==== Dataset records
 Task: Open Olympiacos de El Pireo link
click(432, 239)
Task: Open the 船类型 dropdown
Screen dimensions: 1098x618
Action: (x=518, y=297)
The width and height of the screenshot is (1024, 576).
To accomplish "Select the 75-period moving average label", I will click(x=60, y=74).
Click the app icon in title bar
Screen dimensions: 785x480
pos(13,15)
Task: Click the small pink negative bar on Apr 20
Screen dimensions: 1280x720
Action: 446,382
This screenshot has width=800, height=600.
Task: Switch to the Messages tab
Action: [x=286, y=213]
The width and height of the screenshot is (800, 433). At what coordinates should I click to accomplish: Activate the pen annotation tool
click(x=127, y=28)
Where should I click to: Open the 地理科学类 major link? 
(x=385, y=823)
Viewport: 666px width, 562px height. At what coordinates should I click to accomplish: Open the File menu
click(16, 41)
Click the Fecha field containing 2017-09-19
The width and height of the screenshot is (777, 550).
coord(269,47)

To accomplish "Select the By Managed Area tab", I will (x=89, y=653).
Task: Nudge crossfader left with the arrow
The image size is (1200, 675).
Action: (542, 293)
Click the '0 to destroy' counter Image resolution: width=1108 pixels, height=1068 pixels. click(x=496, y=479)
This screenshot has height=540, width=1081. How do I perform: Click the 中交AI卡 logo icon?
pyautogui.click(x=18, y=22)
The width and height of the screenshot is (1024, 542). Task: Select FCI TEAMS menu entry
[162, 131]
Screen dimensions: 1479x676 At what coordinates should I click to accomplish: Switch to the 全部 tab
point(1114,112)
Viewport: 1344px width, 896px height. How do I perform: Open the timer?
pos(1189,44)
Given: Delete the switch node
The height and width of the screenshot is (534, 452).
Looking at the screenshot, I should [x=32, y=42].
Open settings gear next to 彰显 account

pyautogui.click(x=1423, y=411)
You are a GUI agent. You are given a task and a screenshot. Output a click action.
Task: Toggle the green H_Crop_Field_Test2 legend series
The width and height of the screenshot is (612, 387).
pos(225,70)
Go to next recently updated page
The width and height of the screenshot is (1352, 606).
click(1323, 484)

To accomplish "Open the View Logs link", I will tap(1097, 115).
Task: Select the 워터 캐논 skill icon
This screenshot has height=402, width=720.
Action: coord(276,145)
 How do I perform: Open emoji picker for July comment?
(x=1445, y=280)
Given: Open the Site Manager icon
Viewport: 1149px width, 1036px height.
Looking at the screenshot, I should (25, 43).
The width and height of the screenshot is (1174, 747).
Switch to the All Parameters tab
========
Rewrite the lines of all the items above as a numbered list, leaving out any blank lines.

Solution to the exercise:
1.  Task: Open Olympiacos de El Pireo link
2. click(432, 239)
3. Task: Open the 船类型 dropdown
4. Screen dimensions: 1098x618
5. Action: (x=518, y=297)
6. The width and height of the screenshot is (1024, 576).
7. To accomplish "Select the 75-period moving average label", I will click(x=60, y=74).
8. Click the app icon in title bar
9. Screen dimensions: 785x480
10. pos(13,15)
11. Task: Click the small pink negative bar on Apr 20
12. Screen dimensions: 1280x720
13. Action: 446,382
14. This screenshot has width=800, height=600.
15. Task: Switch to the Messages tab
16. Action: [x=286, y=213]
17. The width and height of the screenshot is (800, 433). At what coordinates should I click to accomplish: Activate the pen annotation tool
18. click(x=127, y=28)
19. Where should I click to: Open the 地理科学类 major link? 
20. (x=385, y=823)
21. Viewport: 666px width, 562px height. At what coordinates should I click to accomplish: Open the File menu
22. click(16, 41)
23. Click the Fecha field containing 2017-09-19
24. The width and height of the screenshot is (777, 550).
25. coord(269,47)
26. To accomplish "Select the By Managed Area tab", I will (x=89, y=653).
27. Task: Nudge crossfader left with the arrow
28. The image size is (1200, 675).
29. Action: (542, 293)
30. Click the '0 to destroy' counter Image resolution: width=1108 pixels, height=1068 pixels. click(x=496, y=479)
31. This screenshot has height=540, width=1081. How do I perform: Click the 中交AI卡 logo icon?
32. pyautogui.click(x=18, y=22)
33. The width and height of the screenshot is (1024, 542). Task: Select FCI TEAMS menu entry
34. [162, 131]
35. Screen dimensions: 1479x676 At what coordinates should I click to accomplish: Switch to the 全部 tab
36. point(1114,112)
37. Viewport: 1344px width, 896px height. How do I perform: Open the timer?
38. pos(1189,44)
39. Given: Delete the switch node
40. The height and width of the screenshot is (534, 452).
41. Looking at the screenshot, I should [x=32, y=42].
42. Open settings gear next to 彰显 account
43. pyautogui.click(x=1423, y=411)
44. You are a GUI agent. You are given a task and a screenshot. Output a click action.
45. Task: Toggle the green H_Crop_Field_Test2 legend series
46. The width and height of the screenshot is (612, 387).
47. pos(225,70)
48. Go to next recently updated page
49. The width and height of the screenshot is (1352, 606).
50. click(1323, 484)
51. To accomplish "Open the View Logs link", I will tap(1097, 115).
52. Task: Select the 워터 캐논 skill icon
53. This screenshot has height=402, width=720.
54. Action: coord(276,145)
55.  How do I perform: Open emoji picker for July comment?
56. (x=1445, y=280)
57. Given: Open the Site Manager icon
58. Viewport: 1149px width, 1036px height.
59. Looking at the screenshot, I should (25, 43).
60. The width and height of the screenshot is (1174, 747).
61. Switch to the All Parameters tab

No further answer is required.